Self-Portrait with Alternate Ending by Anna Ross


 
 
Keep 5:30, perfect June almost evening. Keep
forgetting dinner and walking out into the day exhaling
sweat, exhaust, and unseen sea like a lost gull.
Keep the mile-away bay we head for now,
the baby in her stroller, queen at ship’s prow,
trying her new word—kitty, kitty
on every moving thing. Keep kitty, kitty. Keep
the humped driveway that catches the stroller’s wheels,
the cracked sidewalk and ragged curb,
where we stop to let three boys run past—
t-shirts flashing white. They don’t turn to see us.
Keep the boys as we start out again to cross our street
and, kitty, kitty, keep three more boys running,
not so fast but tracking the first three. They stop
for us who have interrupted, we think, their game,
the tallest one—his red and white striped shirt,
his hand in his pocket. Keep the shirt.
Keep the hand, but not the pocket.
Keep the movement of his legs as he again begins to run,
keep the neighbor who waves and calls to us as we cross over.
Keep the mother who is sitting home with supper,
or who is working in a hotel changing other people’s sheets,
or who is pulling into her driveway and calling to her neighbor
Have you seen him?—her boy who stops now
to take the gun out of his pocket
to fire its pop-pop-pop at the other boys retreating,
their t-shirt flags waving—how can we keep this?
And the unsound as it tunnels through the air,
and the whirring of the stroller’s wheels as our legs unfurl—
no wall or open door, but endless pavement and a bullet
that is somewhere. Keep it somewhere,
somewhere fallen in the grass,
where later plainclothes cops will find it, reassure us
that we weren’t an intended target. Take out target.

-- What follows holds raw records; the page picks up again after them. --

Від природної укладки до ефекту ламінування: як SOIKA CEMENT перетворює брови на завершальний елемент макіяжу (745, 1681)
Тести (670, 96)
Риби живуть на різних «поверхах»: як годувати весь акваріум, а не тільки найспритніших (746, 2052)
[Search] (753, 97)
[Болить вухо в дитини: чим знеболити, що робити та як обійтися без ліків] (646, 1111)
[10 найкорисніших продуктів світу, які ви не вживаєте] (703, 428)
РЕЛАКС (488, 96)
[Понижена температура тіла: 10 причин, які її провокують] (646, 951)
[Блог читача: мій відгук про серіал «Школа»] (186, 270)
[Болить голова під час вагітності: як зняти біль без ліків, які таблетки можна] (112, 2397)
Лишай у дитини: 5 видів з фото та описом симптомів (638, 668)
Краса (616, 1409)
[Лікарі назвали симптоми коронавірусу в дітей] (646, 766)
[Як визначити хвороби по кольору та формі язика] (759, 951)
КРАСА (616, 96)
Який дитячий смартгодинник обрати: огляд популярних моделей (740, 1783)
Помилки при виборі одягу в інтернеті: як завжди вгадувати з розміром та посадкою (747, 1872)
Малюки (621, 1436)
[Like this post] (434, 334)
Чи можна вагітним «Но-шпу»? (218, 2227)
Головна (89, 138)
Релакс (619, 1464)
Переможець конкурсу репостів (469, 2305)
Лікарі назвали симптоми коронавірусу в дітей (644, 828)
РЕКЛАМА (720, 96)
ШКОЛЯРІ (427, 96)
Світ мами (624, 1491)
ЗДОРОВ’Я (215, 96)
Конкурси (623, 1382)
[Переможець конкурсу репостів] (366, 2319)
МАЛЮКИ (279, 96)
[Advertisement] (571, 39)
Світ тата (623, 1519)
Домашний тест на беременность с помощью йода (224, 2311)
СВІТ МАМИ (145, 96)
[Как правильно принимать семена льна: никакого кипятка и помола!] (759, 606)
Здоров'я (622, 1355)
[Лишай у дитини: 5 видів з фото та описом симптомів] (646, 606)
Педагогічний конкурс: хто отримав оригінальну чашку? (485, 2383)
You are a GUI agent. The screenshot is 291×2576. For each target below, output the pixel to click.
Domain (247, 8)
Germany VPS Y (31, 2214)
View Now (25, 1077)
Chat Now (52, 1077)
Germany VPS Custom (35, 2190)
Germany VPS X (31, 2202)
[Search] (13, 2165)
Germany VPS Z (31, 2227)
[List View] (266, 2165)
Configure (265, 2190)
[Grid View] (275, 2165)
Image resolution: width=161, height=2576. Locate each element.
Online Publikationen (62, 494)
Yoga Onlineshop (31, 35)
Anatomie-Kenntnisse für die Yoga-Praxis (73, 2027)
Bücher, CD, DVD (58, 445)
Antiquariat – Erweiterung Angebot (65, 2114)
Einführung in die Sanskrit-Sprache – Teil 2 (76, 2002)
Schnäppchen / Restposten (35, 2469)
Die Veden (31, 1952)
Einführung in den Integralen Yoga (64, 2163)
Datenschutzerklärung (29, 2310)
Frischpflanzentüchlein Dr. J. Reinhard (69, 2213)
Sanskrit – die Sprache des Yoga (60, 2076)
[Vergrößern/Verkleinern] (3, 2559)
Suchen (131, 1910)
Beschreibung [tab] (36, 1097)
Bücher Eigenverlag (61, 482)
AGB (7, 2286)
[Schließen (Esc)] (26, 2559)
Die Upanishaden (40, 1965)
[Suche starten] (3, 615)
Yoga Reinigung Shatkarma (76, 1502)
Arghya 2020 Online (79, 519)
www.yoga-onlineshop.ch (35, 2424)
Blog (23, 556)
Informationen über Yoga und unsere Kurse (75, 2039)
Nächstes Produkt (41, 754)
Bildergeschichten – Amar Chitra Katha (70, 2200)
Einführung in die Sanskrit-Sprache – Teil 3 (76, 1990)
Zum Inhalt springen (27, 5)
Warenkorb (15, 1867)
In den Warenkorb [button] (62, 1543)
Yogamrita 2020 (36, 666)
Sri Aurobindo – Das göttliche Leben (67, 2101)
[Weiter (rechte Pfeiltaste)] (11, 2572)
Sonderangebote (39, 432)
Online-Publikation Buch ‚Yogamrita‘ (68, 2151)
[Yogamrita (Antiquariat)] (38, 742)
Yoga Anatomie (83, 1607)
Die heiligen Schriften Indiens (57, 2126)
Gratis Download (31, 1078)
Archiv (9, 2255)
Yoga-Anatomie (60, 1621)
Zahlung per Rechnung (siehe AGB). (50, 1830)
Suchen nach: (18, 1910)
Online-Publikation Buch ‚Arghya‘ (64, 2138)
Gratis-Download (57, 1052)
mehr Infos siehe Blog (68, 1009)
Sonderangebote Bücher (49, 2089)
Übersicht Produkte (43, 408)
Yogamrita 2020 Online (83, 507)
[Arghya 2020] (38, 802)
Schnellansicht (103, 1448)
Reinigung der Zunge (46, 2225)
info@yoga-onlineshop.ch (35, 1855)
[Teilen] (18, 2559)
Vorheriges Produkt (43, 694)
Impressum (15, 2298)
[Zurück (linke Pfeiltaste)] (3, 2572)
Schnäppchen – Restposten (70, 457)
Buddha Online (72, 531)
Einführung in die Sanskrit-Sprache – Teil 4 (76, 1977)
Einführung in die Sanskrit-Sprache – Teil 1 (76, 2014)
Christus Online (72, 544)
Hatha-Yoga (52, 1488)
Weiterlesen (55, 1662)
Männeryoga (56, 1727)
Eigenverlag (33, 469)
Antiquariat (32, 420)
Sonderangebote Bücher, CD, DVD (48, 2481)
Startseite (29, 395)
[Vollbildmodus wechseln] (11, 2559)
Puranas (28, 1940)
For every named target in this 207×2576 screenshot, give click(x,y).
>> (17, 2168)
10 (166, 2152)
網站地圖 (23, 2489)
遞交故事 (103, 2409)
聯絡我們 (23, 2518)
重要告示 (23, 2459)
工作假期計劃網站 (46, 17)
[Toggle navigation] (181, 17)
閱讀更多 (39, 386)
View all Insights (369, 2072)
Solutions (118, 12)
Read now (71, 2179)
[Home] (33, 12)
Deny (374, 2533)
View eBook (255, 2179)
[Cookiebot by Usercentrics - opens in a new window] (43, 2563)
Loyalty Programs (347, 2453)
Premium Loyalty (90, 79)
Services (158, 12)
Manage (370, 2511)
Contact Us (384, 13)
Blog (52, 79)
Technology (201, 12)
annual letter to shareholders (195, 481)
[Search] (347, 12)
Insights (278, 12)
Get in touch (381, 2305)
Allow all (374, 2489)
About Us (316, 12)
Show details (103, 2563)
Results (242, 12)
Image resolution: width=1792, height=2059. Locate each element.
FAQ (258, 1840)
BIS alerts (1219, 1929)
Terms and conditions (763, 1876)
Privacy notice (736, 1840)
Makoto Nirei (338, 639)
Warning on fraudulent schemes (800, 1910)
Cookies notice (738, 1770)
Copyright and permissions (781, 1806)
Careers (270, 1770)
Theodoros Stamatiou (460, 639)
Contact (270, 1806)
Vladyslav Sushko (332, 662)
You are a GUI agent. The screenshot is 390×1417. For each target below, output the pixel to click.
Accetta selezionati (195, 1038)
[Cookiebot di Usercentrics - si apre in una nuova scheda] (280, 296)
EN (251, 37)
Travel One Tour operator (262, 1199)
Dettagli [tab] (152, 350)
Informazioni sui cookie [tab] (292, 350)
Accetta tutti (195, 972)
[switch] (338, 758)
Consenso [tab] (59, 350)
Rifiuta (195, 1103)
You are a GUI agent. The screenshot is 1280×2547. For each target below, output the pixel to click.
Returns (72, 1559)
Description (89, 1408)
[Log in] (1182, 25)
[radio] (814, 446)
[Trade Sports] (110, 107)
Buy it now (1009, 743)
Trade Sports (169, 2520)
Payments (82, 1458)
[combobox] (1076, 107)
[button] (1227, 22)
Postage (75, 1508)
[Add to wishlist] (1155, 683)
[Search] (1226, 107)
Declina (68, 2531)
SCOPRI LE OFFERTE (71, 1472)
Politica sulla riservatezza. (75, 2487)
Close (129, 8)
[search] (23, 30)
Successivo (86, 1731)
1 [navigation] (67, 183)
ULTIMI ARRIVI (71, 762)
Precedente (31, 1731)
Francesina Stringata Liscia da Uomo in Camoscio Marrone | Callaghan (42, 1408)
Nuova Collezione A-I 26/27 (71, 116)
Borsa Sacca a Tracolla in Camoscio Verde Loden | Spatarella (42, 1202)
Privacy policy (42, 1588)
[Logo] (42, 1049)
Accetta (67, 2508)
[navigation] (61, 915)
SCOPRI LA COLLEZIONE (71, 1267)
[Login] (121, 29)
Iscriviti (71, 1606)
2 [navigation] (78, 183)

Take out intention. Keep the baby in her stroller
singing softer now her kitty, kitty
as we jolt home, the sky a mask behind us.
 
 
 
Anna Ross is the author of If a Storm, winner of the Robert Dana-Anhinga Prize for Poetry. Her work has appeared in Barrow Street, Memorious, The Paris Review, Salamander, and Southern Poetry Review and received fellowships from the Squaw Valley Poetry Workshop, Sewanee Writers’ Conference, and the Massachusetts Cultural Council.